**Request 1**
From the hydrogen tank patent, write out the stretch from "1. A method" through "directly or indirectly.".
**Request 2**
In the hydrogen tank patent, what does the drive unit do while the liquid hydrogen tank is being emptied?

**Passage shown**
==================================================

JP2026514258AJP 2026514258 AJP2026514258 AJP 2026514258AJP-2026514258-A

Abstract

[Problem] To provide a technology for discharging residual hydrogen from a tank with high energy efficiency. [Solution] The present invention relates to a method for emptying a tank (13) for liquid hydrogen using a tank heater (15) in a vehicle (1) equipped with at least one hydrogen-driven drive unit (2). The present invention is characterized in that the drive unit (2) does not operate while the tank (13) for liquid hydrogen is being emptied, and a coolant is circulated to a cooling circuit (3) of the drive unit (2) or a cooling circuit (3) that is indirectly heat-conductively connected to the cooling system of the drive unit (2), and the heat in the coolant and the heat that the coolant receives from the ambient air are supplied directly or indirectly to the tank heater (15). [Selection Diagram] Figure 1

Inventors

  • クネーベル,ヨナス
  • クレムザー,ジェニー
  • シュタンゼル,ニコラス

Assignees

  • ダイムラー トラック アクチェンゲゼルシャフト

Dates

Publication Date
20260507
Application Date
20240313
Priority Date
20230505

Claims (6)

  1. A method for emptying a tank for liquid hydrogen (13) using a tank heater (15) in a vehicle (1) equipped with at least one hydrogen-powered drive unit (2), A method characterized in that, while the liquid hydrogen tank (13) is empty, the drive unit (2) does not operate, and the coolant is circulated through the cooling circuit (3) of the drive unit (2) or a cooling circuit (3) indirectly connected by heat conduction to the cooling system of the drive unit (2), thereby supplying the heat in the coolant and the heat received by the coolant from the ambient air to the tank heater (15) directly or indirectly.

==================================================

**Extracted data**
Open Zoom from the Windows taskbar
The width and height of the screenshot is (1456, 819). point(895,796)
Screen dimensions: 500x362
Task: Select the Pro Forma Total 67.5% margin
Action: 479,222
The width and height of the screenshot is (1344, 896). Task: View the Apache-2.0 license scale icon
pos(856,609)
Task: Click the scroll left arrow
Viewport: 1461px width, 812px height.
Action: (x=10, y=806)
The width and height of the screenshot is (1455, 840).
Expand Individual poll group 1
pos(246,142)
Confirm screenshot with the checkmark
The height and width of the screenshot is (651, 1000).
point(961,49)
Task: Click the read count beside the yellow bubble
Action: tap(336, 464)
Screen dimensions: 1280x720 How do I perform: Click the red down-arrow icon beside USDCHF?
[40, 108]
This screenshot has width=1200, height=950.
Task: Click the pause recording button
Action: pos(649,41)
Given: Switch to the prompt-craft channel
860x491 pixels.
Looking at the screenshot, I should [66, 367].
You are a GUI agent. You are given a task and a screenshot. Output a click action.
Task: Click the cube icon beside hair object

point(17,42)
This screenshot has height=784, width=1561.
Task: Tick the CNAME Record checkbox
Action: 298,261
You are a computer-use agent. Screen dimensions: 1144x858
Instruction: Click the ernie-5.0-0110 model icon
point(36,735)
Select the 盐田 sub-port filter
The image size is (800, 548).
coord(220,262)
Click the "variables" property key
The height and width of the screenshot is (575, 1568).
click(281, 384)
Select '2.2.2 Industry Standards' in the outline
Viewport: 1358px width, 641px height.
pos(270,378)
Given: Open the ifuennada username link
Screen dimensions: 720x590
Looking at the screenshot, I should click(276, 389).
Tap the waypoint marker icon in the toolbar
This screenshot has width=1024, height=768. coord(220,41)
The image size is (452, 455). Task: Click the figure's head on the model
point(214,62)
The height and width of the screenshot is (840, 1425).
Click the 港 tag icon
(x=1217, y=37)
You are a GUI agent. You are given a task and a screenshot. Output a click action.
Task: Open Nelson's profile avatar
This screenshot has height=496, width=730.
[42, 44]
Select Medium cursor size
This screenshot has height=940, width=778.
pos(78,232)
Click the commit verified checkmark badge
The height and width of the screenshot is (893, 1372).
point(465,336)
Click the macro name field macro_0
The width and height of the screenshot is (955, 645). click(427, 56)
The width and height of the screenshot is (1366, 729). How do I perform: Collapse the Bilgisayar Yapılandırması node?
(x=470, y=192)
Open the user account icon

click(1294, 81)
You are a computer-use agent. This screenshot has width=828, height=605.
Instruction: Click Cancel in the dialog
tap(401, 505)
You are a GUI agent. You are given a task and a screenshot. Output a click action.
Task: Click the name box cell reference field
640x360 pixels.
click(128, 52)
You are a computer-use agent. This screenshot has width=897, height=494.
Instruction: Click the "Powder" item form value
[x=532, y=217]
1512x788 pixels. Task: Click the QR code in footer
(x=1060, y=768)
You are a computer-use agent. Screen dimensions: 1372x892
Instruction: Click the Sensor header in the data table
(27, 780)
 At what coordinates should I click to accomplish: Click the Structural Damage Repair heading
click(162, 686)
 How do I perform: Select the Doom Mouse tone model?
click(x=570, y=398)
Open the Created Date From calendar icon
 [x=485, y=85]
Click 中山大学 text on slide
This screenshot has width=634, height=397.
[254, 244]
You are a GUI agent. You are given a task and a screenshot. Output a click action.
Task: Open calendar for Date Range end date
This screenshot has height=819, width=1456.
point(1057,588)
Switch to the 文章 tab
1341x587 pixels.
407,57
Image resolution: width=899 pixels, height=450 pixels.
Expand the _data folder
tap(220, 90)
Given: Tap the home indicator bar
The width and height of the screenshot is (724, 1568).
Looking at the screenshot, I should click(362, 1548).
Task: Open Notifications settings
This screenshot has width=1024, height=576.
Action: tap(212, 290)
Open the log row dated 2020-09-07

==================================================

**Task response 1**
1. A method for emptying a tank for liquid hydrogen (13) using a tank heater (15) in a vehicle (1) equipped with at least one hydrogen-powered drive unit (2), A method characterized in that, while the liquid hydrogen tank (13) is empty, the drive unit (2) does not operate, and the coolant is circulated through the cooling circuit (3) of the drive unit (2) or a cooling circuit (3) indirectly connected by heat conduction to the cooling system of the drive unit (2), thereby supplying the heat in the coolant and the heat received by the coolant from the ambient air to the tank heater (15) directly or indirectly.

**Task response 2**
It does not operate.